Politik

Menang Satu Putaran vs KPU Curang.

Panjath H. 5 months ago 549.0

Pilpres 2024 semakin dekat, semakin panas dan ganas pula perilaku pihak-pihak tertentu untuk mengejar kemenangan. Mereka tampaknya sudah sangat kebelet berkuasa, setelah 10 tahun gagal. Kini mereka sangat yakin dan percaya diri karena Presiden Jokowi ada di pihak mereka.

Adapun Jokowi pasti mendukung anaknya, si Gibran Raka, yang dipasang sebagai cawapres oleh Prabowo, meski untuk itu Jokowi harus "berkhianat" pada partai (PDIP) yang telah mengantarkannya ke tampuk pimpinan nasional, sebanyak dua periode pula.

Kubu Prabowo yang kini seperti sudah gencar menyambut “kemenangan” dengan percaya diri selalu menyelipkan kata-kata “menang satu putaran” dalam setiap statemen mereka. Percaya diri betul. Apakah karena merasa tidak ada halangan lagi sebab presiden yang memegang kekuasan kini ada di pihak mereka?

Menang satu putaran! Narasi itu menjadi jargon mereka kini, dan sepertinya sudah menjadi “kata kunci”. Padahal ada tiga paslon yang akan bertanding, tetapi mereka sudah berani mengklaim “menang satu putaran”.

Tapi ada yang terasa ganjil dan lucu sehubungan dengan pekik “menang satu putaran” ini. Jika merasa sudah yakin akan menang mudah, mestinya kan mereka lebih tenang, dan tidak grasa-grusu atau ojo kesusu. Justru mereka terlihat tidak percaya diri dengan “salam nasional” antar-sesama mereka itu.

Salam “menang satu putaran” dan hasil-hasil survei sepertinya berkaitan satu sama lain.
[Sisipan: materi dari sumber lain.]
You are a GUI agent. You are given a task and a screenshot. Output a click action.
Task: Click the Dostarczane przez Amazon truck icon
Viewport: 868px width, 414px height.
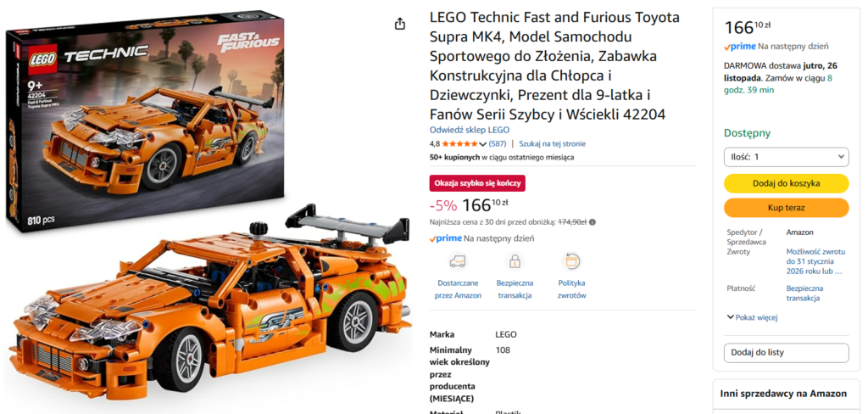[458, 261]
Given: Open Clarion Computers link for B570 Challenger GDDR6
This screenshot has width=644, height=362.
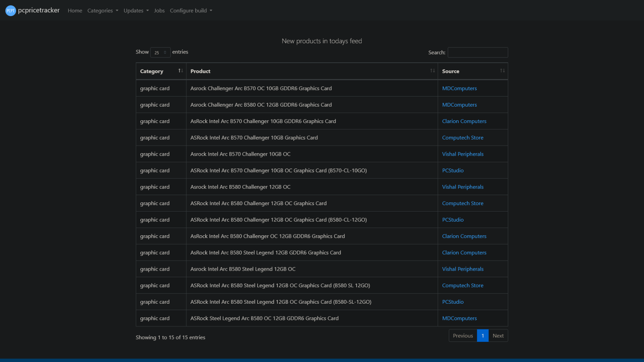Looking at the screenshot, I should (x=464, y=121).

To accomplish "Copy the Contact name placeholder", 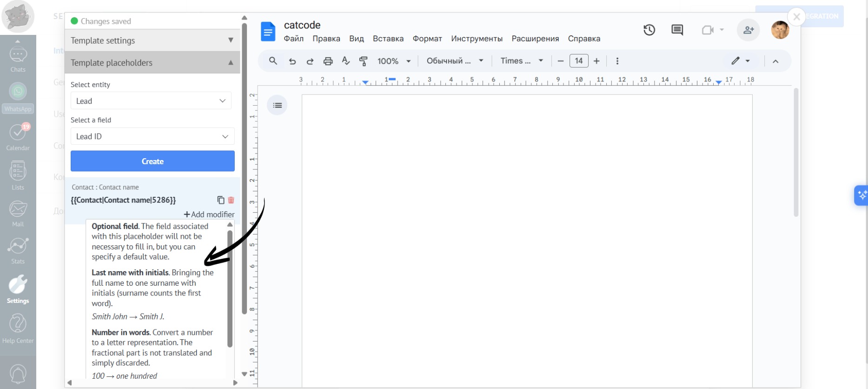I will (220, 200).
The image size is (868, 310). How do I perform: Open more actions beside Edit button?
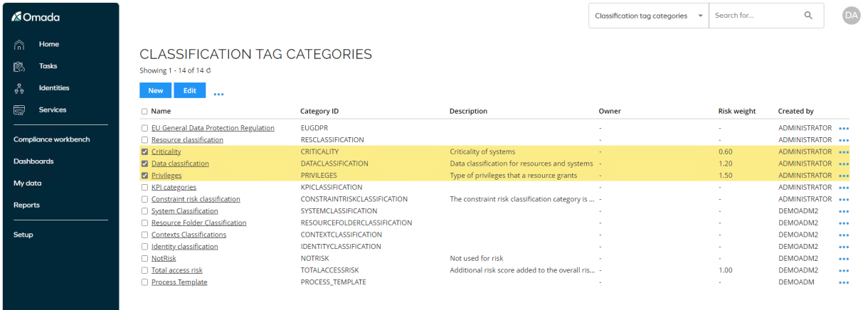(x=218, y=94)
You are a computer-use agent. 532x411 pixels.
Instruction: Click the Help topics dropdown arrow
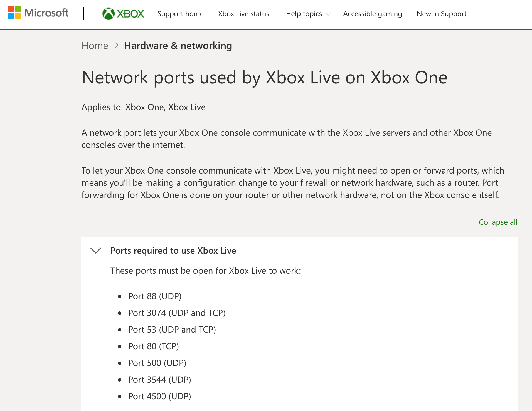tap(328, 14)
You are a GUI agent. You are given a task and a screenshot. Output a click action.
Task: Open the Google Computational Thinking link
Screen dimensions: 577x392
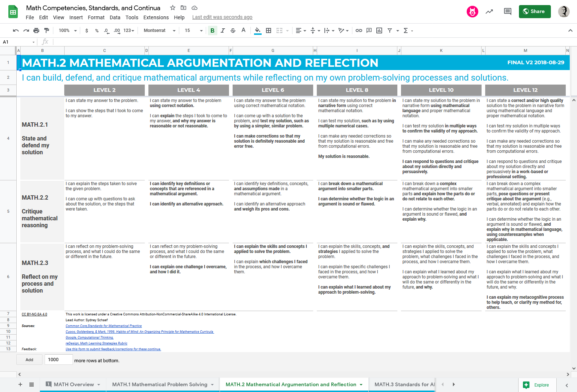click(90, 338)
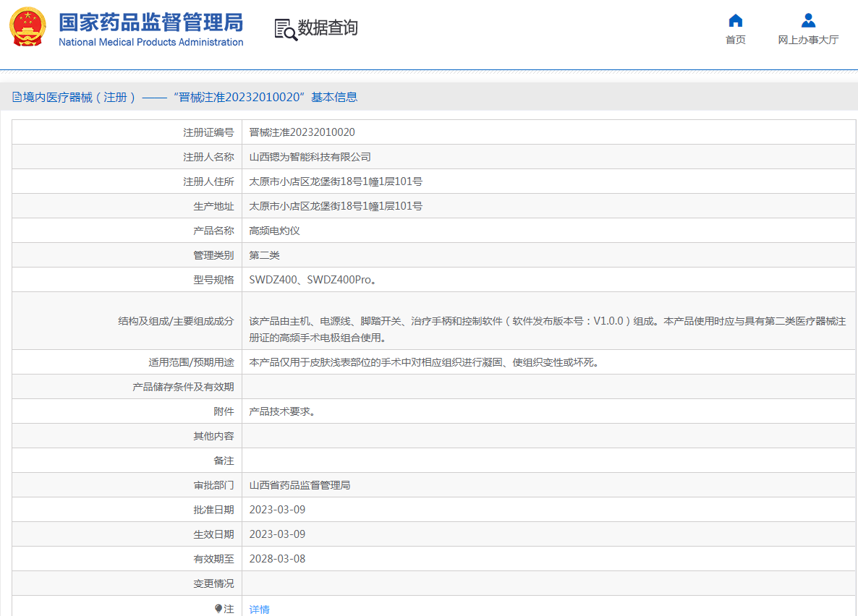Viewport: 858px width, 616px height.
Task: Click National Medical Products Administration English text
Action: pos(150,43)
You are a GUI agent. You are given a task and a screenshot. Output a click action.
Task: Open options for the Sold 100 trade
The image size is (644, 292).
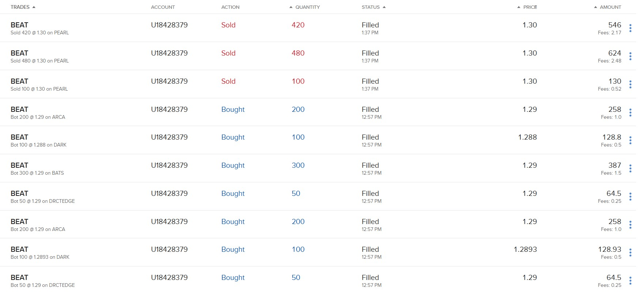(x=630, y=84)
Tiba-tiba saja elektabilitas mereka meroket, bahkan terakhir, katanya sudah mencapai 51%, meninggalkan Ganjar Mahfud yang selama ini memimpin dengan tipis.
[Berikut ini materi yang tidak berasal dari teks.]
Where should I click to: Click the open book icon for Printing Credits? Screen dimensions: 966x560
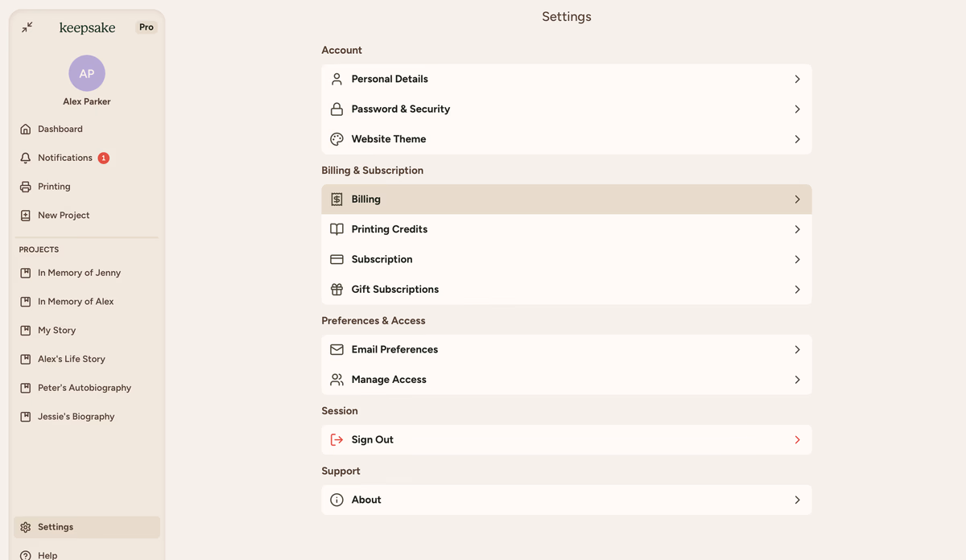coord(336,229)
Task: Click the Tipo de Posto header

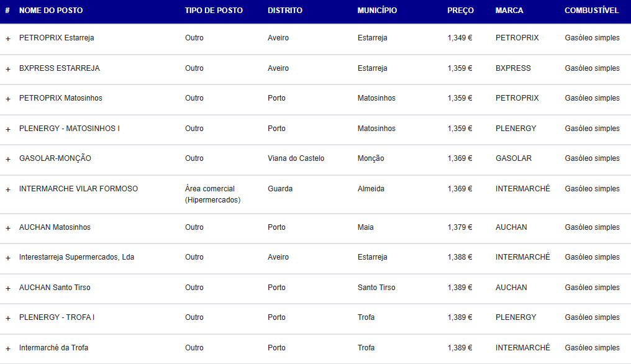Action: click(214, 11)
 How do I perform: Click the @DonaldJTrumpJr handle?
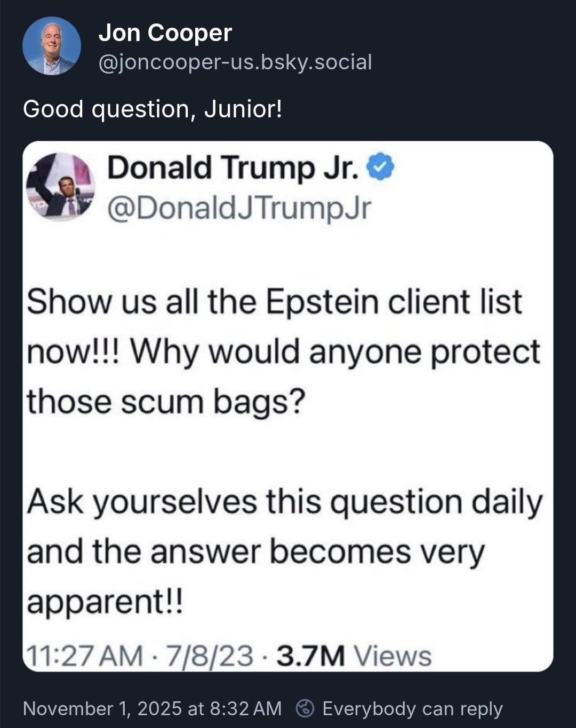(238, 209)
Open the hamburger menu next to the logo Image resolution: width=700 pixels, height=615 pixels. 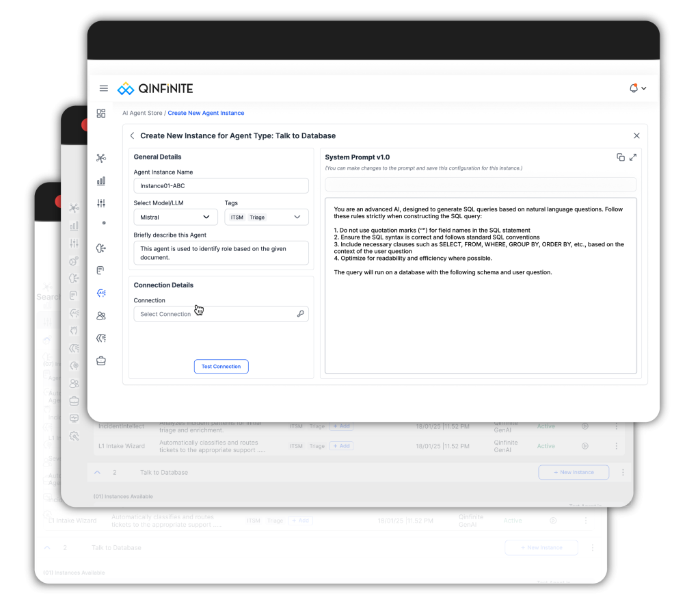[103, 88]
Yang ganjil adalah mengapa setiap Ganjar Mahfud melemparkan sebuah statemen, lalu elektabilitas mereka turun kata survei? Misalnya, ketika Ganjar mengkritik bahwa nilai penegakan hukum pemerintahan Jokowi adalah 5, elektabilitas mereka langsung anjlok tajam.

Ada saja netizen yang mengingatkan bahwa pernyataan-pernyataan yang nadanya memojokkan Jokowi, justru akan membuat simpati publik mengalir ke Jokowi. Entahlah apakah maksudnya, apakah supaya publik tidak mengkritik Jokowi?
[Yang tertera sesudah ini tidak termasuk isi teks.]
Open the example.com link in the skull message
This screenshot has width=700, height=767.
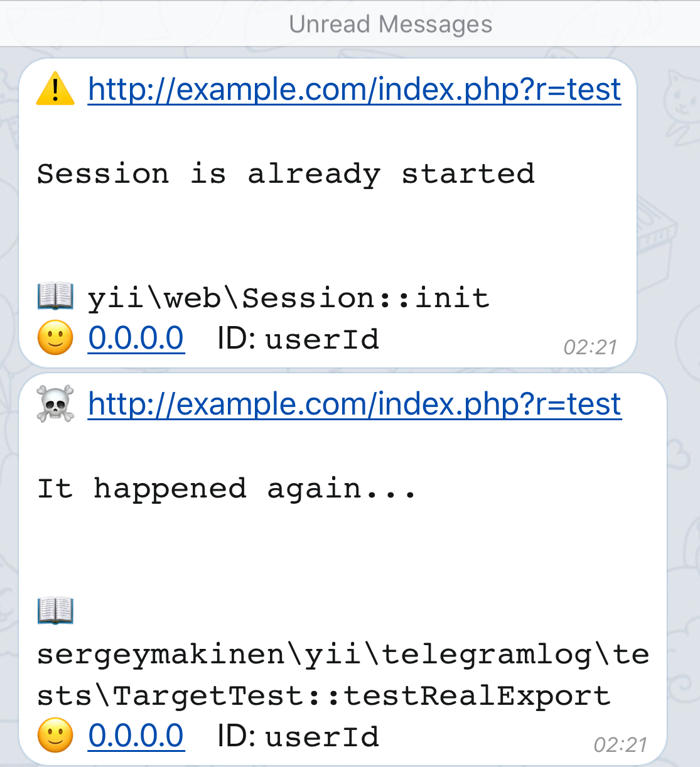coord(353,405)
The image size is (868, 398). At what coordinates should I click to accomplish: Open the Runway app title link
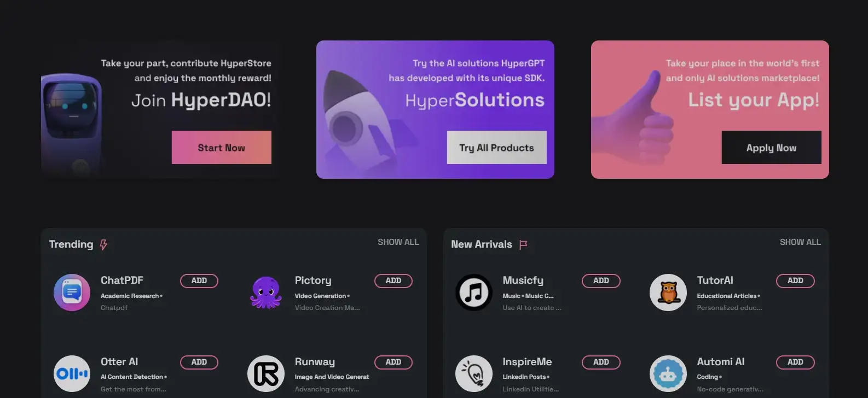[x=315, y=362]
Dan sepertinya memang benar, setiap ada statemen Ganajr – Mahfud yang bernada mengkritik Jokowi, tak lama berselang keluarlah pula hasil survei yang menyatakan elektabilitas Ganjar Mahfud melorot tajam. Sebaliknya elektabilitas Prabowo-Gibran malah melesat hingga 50% ke atas, artinya pilpres 2024 hanya satu putaran.

Sebagai orang awam, kita lantas bertanya-tanya: kapan survei dilakukan? Kok ujug-ujug sudah keluar hasil yang mengisyaratkan bahwa pilpres yang diadakan pertengahan Februari 2024 mendatang itu akan dimenangkan oleh satu paslon hanya satu putaran saja? Ataukah semua itu memang sengaja dikondisikan agar ada alasan mengumbar statemen bahwa “menang satu putaran”?

Jika kata-kata tersebut diulang-ulang, tentu akan bisa mempengaruhi opini publik. Dan mau tak mau kita pun teringat pada Pilpres 2019 lalu, di mana salah satu kubu gencar menarasikan “KPU Curang”.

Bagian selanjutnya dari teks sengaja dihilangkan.